For the Home Office, coupled with the “harsh” consequences mentioned in R (Nagre), the above genre of case law is such that the UK enjoys a margin of appreciation to formulate its own view about where the public interest in deportation lies.
Finally, for foreign criminals sentenced to imprisonment for more that 4 years within the meaning of new section 117C, subsection (6), the presence of “very compelling circumstances” is not arbitrary and is aligned not only with Maslov and Üner but is also generally in equilibrium with other fact specific Strasbourg jurisprudence like Grant v UK 10606/07  ECHR 26, Onur v UK 27319/07  ECHR 289, Balogun v UK 60286/09  ECHR 359 and so forth. The 4-year threshold corresponds with the Parliament’s chosen methods in the Legal Aid, Sentencing and Punishment of Offenders Act 2012 which has amended the Rehabilitation of Offenders Act 1974 to indicate that a 4-year custodial sentence can never be spent. The result is that the judiciary will have to give regard to Parliament’s view of the public interest which specifies that falling within Exception 1 or Exception 2 is insufficient to hinder deportation and only weightier considerations will suffice.

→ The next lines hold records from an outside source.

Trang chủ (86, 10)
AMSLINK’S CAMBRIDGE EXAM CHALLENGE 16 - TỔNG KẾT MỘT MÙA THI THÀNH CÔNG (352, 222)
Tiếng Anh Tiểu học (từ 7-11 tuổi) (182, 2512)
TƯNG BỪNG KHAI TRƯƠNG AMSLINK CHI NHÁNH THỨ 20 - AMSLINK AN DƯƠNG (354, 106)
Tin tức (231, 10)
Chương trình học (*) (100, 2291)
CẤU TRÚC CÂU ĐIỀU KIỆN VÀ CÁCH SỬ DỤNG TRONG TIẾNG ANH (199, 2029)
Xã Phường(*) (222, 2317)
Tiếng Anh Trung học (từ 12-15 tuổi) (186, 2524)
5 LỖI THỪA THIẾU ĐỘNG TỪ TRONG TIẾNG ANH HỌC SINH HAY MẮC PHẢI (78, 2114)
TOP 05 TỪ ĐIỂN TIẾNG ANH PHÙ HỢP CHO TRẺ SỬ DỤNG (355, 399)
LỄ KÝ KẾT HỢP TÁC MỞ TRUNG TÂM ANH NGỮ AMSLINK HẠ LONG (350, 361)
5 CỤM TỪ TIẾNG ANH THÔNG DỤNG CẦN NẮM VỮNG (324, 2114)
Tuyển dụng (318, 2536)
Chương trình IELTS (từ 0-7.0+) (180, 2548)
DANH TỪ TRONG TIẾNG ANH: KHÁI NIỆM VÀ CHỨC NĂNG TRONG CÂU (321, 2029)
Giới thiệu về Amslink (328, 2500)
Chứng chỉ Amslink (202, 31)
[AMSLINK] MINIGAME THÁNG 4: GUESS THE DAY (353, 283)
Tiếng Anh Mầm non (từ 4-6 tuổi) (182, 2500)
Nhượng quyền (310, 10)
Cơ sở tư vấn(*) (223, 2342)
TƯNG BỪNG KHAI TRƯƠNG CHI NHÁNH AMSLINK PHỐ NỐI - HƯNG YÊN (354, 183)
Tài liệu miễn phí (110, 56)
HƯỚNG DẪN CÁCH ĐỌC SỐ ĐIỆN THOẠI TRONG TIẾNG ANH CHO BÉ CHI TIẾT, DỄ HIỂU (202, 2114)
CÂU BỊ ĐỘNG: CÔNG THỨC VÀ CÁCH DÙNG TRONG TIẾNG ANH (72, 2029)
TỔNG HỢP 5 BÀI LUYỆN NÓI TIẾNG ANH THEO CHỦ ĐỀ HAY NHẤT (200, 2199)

It appears that the government wants to use the above to make the immigration system more article 8 proof. But things said for the sake of political expediency can sometimes be misleading. And since cases turn on their particular facts, the vilified judiciary, which is compelled to strike the right balance, has a hard enough job to do without media misrepresentation.
For example, in 2010, when the present government ascended to power, according to the Guardian (using MoJ figures) there were 850 appeals against deportation of which 233 were successful. Only 149 of these were allowed on human rights grounds and in 108 (or 12%) of them, article 8 saved the day for appellants. However, in whipping up a media circus, several elements in the press chose to depict this incorrectly by claiming that 149 out of 233 (or 64%) appeals were successful on human rights grounds.
Interesting developments in subsequent years can be found in the fact sheet on appeals that accompanies the bill in which Mark Harper explains:
In 2011-2012 of the 409 successful appeals against deportation by foreign criminals, 177 that is around 40% of the successful appeals (10% of all appeals by foreign criminals) were allowed on article 8 grounds.
In light of the impact assessment document about reforming appeal rights under the bill, the home secretary’s figure of 70,000 annual deportation appeals is also wide open to question. For example, pages 5 – 6 of this helpful impact assessment document explain that excluding asylum and family visit cases, in 2012/13 the First-tier Tribunal received 58,830 cases. Of these 30,486 cases concerned managed migration, 26,500 concerned entry clearance and only 1,844 appeals concerned deportation and other cases.
The provisions of the bill and the documents that accompany it do make riveting reading. But it is nevertheless important to note that by subscribing to an annual figure of 70,000 deportation appeals, the question of foreign criminals and human rights has been blown out of proportion by the home secretary.